I think ethanol will have a strong place in the market for a good while. Remember, it is mainly used to replace MTBE right now. We are also paying farmers to leave land fallow. That land will be put into corn production soon.



Date: 02/03/07 14:28
Re: RR's and the ethanol boom...
Author: rehunn

With a million or so E85 Flex-Fuel vehicles on the road the supposed glut will evaporate very quickly. We're already getting our first E85
station in Phoenix (85% alcohol 15% gasoline) with more coming shortly. Any new refineries being built, such as the new one outside of
Yuma, will quickly suck up any neighboring supplies.



Date: 02/03/07 15:52
Re: RR's and the ethanol boom...
Author: OliveHeights

You realize with E-85 you will have to fill your tank 3 times to go as far as you go on 2 tanks now?



Date: 02/03/07 17:11
Re: RR's and the ethanol boom...
Author: n6nvr

OliveHeights Wrote:
-------------------------------------------------------
> You realize with E-85 you will have to fill your
> tank 3 times to go as far as you go on 2 tanks
> now?

And likely pay more per gallon? It would be cheaper in the long run to put some of the fallow oil patch fields back into production. But the folks would try to say certain politicians are trying to enrich their Texas oil buddies. As opposed to the politicoes that tried to get the corn farmers rich. Looks like nobody is really going to win in the ethanol games.

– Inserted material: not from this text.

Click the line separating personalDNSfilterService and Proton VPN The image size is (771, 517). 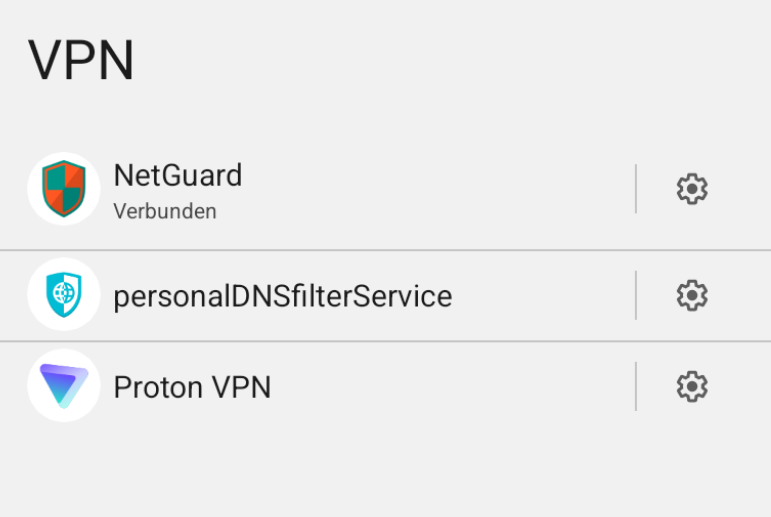click(386, 341)
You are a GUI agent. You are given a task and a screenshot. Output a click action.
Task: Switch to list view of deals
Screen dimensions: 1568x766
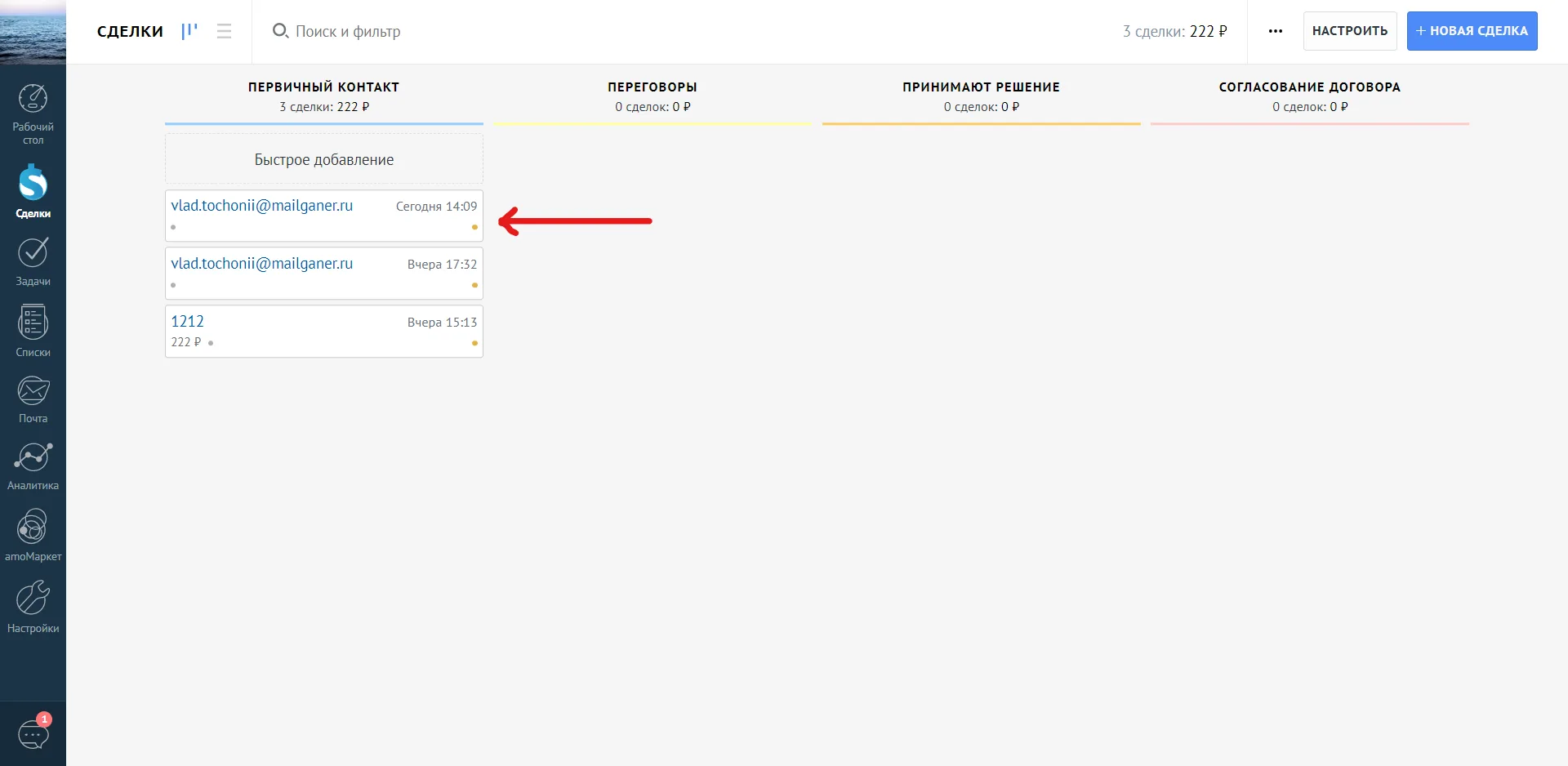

As a replacement for mtbe/mbte (?) it probably makes sense, that stuff is nasty. Replacing gasoline in high percentages the numbers are going to be a long time coming.



Date: 02/03/07 17:48
Re: RR's and the ethanol boom...
Author: pepperidge

If I have to pay more, I'd rather pay a farmer in Iowa than a Saudi prince.

Pepperidge


n6nvr Wrote:
-------------------------------------------------------
> OliveHeights Wrote:
> --------------------------------------------------
> -----
> > You realize with E-85 you will have to fill
> your
> > tank 3 times to go as far as you go on 2 tanks
> > now?
>
> And likely pay more per gallon? It would be
> cheaper in the long run to put some of the fallow
> oil patch fields back into production. But the
> folks would try to say certain politicians are
> trying to enrich their Texas oil buddies. As
> opposed to the politicoes that tried to get the
> corn farmers rich. Looks like nobody is really
> going to win in the ethanol games.
>
> As a replacement for mtbe/mbte (?) it probably
> makes sense, that stuff is nasty. Replacing
> gasoline in high percentages the numbers are going
> to be a long time coming.



Date: 02/04/07 19:48
Re: RR's and the ethanol boom...
Author: EMDSW-1

Most shortlines do not set prices but accept a "handling carrier" or "switch carrier charge" from the Class I's. They could, however, surcharge the movements to at least recoop some of the loss.